It depends on the age. Even as young kids, boys have some advantages, as the study linked above showed. But by the end of high school the kids have been through puberty, and a significant number of under 18 boys are able to beat world records set by adult women, putting them far ahead of their female peers.
I tend to agree that it depends what age the child began transition. Male puberty confers a huge laundry list of athletic benefits, which studies show are not undone by a few years of hormone therapy.
Some advantages such as greater height, broader shoulders, narrower pelvis, stronger bones, etc can never be removed.
The reason trans men and boys are largely ignored in this discussion is that no one believes they have an advantage over cis men. Quite the reverse. If they are not taking testosterone there is no real reason they should be barred from women’s and girl’s competitions, and if they are then they can be allowed to compete in men’s without unfairly disadvantaging anyone but themselves.

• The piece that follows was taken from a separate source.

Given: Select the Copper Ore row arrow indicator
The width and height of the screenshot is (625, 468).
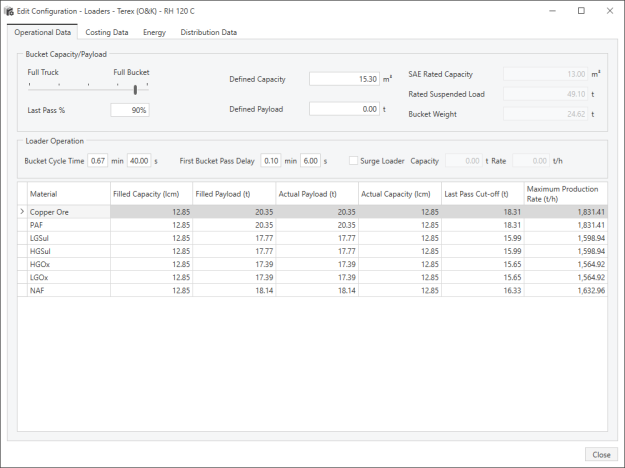Looking at the screenshot, I should point(23,212).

As for the argument that everyone should compete according to gender identity with no requirements for hormones etc, completely ignoring the physiological differences between the sexes, this is a logically inconsistent position. Those physiological differences between (cis) men and women are the only justification for allowing separate mens and women’s events in sport, something that would otherwise be considered just as discriminatory as having separate events for different races or religions. Especially given the massive disparity in rewards that exists in many sports. If sportswomen were able to compete against men they would long since have campaigned to be allowed to do so.